In vivo and in vitro role of KLC1 and its regulation of mitophagy. (A) The klc1a crispant embryos showed a shorter body length, curvature of the spine, craniomaxillofacial deficiency (indicated by red dashed lines) and edema around the heart (indicated by red arrow). (B) Quantitative analysis of body length in 120 hpf zebrafish embryos. (C) Upper panel: Alcian blue staining was used to assess the length of the palatoquadrate in zebrafish embryos at 144 hpf. The klc1a crispant embryos displayed a shorter palatoquadrate length compared to the other groups (indicated by red arrow). Lower panel: Alcian blue staining of the length and width of the ethmoid palate in zebrafish embryos at 144 hpf. The klc1a crispant embryos showed a cleft in the ethmoid palate (indicated by red arrow). (D) The lip morphology of zebrafish. The klc1a crispant embryos exhibited multiple lip deformities and clefts (indicated by red dashed lines), whereas zebrafish in other groups showed intact, oval‐shaped lips. oe, overexpression. (E) Gene‐set analysis on the NSCL/P GWAS data. Blue dotted lines represent statistically significant differences. (F) Western blot validation of mitophagy‐related genes in HOK and HEPM cells with KLC1 knockdown (si) or overexpression (oe). Relative quantification numbers of protein expression are shown below the lanes. (G) Live cell imaging showed co‐localization of lysosomes and mitochondria (Lyso‐Tracker and Mito‐Tracker, indicated by white arrows), and autophagosomes and mitochondria (GFP‐LC3B and Mito‐Tracter, indicated by red arrows) in HEPM cells. (H) Transmission electron microscopy (TEM) images showed mitophagy changes in HEPM cells with or without KLC1 knockdown/overexpression (scale bar = 2 μm and 500 nm).
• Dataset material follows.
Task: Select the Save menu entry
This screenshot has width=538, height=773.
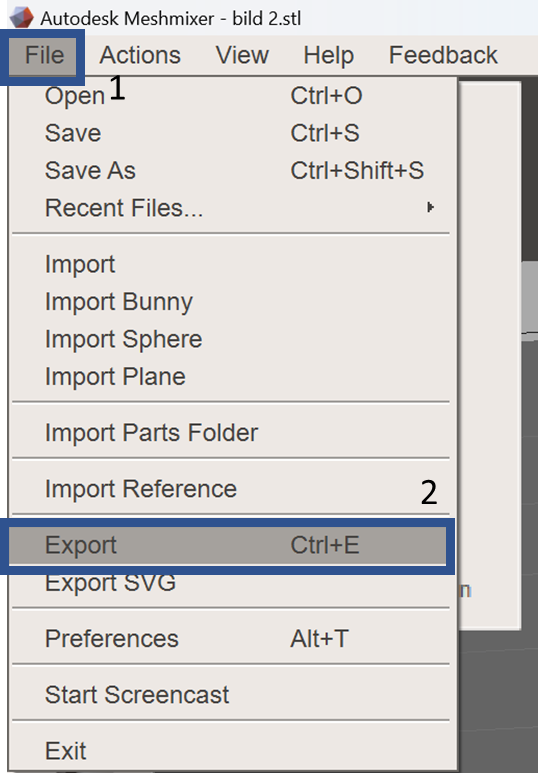Action: [x=231, y=133]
Red arrows indicate autophagosomes involved in the mitophagy process. (I) JC‐1 staining demonstrated changes in mitochondrial membrane potential in HEPM cells. KLC1 knockdown led to (J) increased apoptosis, (K) reduced migration, and (L) proliferation in HEPM cells, all of which were partially rescued by treatment with the mitophagy inhibitor Mdivi‐1. ns, not significant, * indicates p < 0.05, ** indicates p < 0.01, *** indicates p < 0.001.